Chroniques

par olivier rouvière

Rigoletto
opéra de Giuseppe Verdi

Opéra de Tours
- 23 octobre 2012
Rigoletto (Verdi) scénographié par François de Carpentries à l'Opéra de Tours
© françois berthon

Point n’est besoin de gros moyens pour trousser un spectacle réussi : c’est ce que nous démontre l’Opéra de Tours avec cette production modeste mais plaisante de Rigoletto. Le dispositif scénique reste allusif : deux grandes parois fuyant en perspective, dont les découpes biseautées rappellent les colombages de la cité tourangelle, suffisent à évoquer la salle de réception ducale, le jardin de Rigoletto, flanqué de sa sombre ruelle, l’antichambre de l’Acte II ou la cambuse du spadassin. Un jeu de rideaux, tantôt à moitié tirés (pour l’apparition de Sparafucile), tantôt carrément fermés (lors du duo de la vengeance), ou faisant écran au fond de scène (l’étreinte torride du Duc et de Gilda s’y inscrit alors en ombre chinoise) scandent les différents tableaux, conférant à l’action une fluidité quasi cinématographique. Une intelligente direction d’acteurs (incluant le probant chœur des courtisans) fait le reste : rien de révolutionnaire ni de très marquant d’un point de vue plastique, mais la crudité de l’intrigue n’en ressort que mieux. On sera un peu plus réservé sur les costumes, qui mêlent la mode du temps d’Henri II (la cour) au costume trois pièces (Rigoletto, affublé de chaussures rouges) et aux robes Empire. On croit comprendre à la fin que ce mélange veut signifier une mise en abîme, mais on n’en est pas sûr et, à vrai dire, peu importe…

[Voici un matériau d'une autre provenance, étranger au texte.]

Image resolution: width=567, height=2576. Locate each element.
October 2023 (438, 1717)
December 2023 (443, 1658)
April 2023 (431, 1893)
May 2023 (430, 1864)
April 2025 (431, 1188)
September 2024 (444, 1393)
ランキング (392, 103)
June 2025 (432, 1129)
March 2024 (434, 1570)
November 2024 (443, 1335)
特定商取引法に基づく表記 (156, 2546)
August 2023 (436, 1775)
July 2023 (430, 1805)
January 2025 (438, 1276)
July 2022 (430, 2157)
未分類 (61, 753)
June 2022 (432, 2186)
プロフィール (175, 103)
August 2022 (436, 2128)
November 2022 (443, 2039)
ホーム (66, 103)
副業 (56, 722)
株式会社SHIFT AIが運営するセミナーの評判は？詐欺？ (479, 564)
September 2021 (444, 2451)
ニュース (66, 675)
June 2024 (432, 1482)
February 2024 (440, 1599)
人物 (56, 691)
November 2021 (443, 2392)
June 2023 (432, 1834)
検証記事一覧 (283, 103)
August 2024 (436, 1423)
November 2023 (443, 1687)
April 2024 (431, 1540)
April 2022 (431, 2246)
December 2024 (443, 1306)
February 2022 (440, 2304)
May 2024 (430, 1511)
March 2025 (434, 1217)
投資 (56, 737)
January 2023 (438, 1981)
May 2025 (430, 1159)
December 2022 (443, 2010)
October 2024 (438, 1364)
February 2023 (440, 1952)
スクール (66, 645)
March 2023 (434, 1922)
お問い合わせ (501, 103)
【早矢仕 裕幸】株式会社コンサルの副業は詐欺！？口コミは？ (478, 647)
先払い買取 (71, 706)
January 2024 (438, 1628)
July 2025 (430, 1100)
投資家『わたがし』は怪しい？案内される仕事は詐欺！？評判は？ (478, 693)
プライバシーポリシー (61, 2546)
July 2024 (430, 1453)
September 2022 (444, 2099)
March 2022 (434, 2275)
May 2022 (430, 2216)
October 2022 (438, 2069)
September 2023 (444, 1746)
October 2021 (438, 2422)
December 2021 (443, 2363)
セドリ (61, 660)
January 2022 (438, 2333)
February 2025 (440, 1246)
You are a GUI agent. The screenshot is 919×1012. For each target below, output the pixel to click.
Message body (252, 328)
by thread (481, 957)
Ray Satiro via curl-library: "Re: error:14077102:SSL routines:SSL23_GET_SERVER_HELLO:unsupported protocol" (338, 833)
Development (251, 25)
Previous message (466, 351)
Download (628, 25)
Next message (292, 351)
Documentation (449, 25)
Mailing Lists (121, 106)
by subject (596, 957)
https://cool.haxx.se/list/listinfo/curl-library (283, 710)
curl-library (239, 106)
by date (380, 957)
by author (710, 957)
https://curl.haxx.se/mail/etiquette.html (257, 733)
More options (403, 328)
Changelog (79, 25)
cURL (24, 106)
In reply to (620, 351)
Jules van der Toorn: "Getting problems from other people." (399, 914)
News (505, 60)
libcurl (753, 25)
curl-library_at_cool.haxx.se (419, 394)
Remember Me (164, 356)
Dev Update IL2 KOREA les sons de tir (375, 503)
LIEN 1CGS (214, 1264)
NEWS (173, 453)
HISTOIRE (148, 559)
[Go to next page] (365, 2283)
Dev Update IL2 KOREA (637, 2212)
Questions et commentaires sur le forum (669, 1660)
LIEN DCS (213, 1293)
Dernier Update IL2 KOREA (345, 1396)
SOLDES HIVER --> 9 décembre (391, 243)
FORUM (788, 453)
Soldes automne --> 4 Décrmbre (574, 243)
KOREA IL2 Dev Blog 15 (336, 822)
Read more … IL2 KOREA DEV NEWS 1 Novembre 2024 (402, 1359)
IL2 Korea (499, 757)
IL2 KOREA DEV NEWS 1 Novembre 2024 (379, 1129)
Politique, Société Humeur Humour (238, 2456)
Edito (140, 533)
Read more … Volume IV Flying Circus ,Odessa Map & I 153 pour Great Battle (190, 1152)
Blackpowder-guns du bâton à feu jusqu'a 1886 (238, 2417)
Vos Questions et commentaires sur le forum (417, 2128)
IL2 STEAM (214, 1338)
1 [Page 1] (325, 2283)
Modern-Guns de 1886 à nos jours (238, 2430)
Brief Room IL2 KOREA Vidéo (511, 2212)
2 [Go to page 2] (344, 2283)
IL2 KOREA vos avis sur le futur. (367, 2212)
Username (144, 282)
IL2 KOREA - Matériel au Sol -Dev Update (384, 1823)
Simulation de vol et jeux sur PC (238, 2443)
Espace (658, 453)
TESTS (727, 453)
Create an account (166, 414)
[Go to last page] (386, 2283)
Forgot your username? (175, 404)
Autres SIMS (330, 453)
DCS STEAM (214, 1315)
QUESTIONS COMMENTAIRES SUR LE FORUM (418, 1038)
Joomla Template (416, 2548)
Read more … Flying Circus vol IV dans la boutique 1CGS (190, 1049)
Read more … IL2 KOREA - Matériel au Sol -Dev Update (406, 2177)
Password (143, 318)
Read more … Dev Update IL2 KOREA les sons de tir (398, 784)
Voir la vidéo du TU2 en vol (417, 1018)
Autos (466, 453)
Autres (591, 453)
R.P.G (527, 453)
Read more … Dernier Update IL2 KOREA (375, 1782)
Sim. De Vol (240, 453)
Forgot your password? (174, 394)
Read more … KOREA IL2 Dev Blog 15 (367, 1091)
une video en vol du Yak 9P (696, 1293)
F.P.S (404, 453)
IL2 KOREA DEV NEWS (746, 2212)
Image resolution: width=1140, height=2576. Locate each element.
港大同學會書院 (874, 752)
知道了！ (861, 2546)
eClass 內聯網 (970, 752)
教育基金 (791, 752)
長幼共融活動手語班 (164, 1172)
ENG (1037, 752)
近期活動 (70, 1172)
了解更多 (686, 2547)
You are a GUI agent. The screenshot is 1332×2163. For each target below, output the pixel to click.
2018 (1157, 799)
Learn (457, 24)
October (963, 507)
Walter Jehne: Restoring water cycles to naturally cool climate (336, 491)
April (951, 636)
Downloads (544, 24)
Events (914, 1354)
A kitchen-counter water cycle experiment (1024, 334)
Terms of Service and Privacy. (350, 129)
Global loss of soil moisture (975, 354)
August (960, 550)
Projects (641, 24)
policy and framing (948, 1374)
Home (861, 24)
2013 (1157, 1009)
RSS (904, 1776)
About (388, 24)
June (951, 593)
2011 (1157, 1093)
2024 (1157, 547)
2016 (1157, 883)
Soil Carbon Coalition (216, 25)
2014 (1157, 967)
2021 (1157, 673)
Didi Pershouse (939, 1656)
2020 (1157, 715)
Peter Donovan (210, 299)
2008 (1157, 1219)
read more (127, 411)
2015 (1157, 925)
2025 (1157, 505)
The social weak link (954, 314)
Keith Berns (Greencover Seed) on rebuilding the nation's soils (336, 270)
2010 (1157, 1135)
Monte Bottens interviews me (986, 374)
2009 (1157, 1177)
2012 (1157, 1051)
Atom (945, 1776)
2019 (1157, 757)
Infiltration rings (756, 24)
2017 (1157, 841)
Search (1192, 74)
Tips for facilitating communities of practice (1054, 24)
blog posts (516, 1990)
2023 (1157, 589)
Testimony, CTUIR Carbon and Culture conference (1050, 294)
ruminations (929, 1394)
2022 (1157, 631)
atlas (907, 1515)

La superbe direction musicale de Jean-Yves Ossonce, secondé par un Orchestre Symphonique Région Centre-Tours vif et réactif, se marie parfaitement à la scénographie de François de Carpentries. Cette lecture très « française », très « ligne claire », élastique, attentive au chant, met en valeur les diverses articulations de la partition. Tout en jouant le jeu du lyrisme et du pathos quand il le faut (un Cortigiani à faire froid dans le dos !), le chef français veille à ne pas couvrir les voix et, surtout, à varier les teintes, refusant une tradition par trop mélodramatique qui empèse parfois la partition – le menuet de l’Acte I et l’orage de l’Acte III conservent ainsi toute leur légèreté, ne contrastant que mieux avec la noirceur du trio ou les interventions de Monterone.

Excellent, d’ailleurs, le Monterone de Ronan Nédélec, bien que, là encore, on n’ait pas joué la carte de la grosse basse rocailleuse. La basse, la vraie, sèche et granitique à la fois, ce sera celle de Chul Jun Kim, Sparafucile d’une cruauté tout orientale.

Les trois rôles principaux étaient évidemment plus délicats à distribuer… La Gilda métallique, trop vibrante et appuyée de Sabine Revault d’Allonnes déçoit : non que le soprano manque de technique ou de flamme, mais elle apparaît déjà trop « mûre » pour ce rôle de colombe. Le Duc de Christophe Berry possède un timbre suave et élégant, un joli brin (petit, le brin) de voix ; mais l’interprète semble avoir appris sa partie la veille (en tout cas, la Ballade), ne projette jamais vraiment le son et reste fort emprunté.

Le Rigoletto du Canadien Nigel Smith possède une tout autre présence : ce timbre velouté et soyeux, sans doute trop mat pour le répertoire italien (on l’entendrait plutôt dans Valentin ou l’Oreste de Gluck) s’épand à merveille dans le legato d’Ah, veglia o donna et bouleverse dans son monologue de l’Acte II (du moins, à la fin, le début concitato étant plus laborieux). Paradoxalement, pour une voix au placement si haut, l’aigu n’est pas facile – Smith transpose d’ailleurs le sol terminant Pari siamo !. Il n’est donc pas certain que l’avenir de ce bel artiste se situe du côté du baryton Verdi. Il n’en a pas moins été chaleureusement applaudi par un public qui, à l’évidence, a goûté cette sympathique soirée.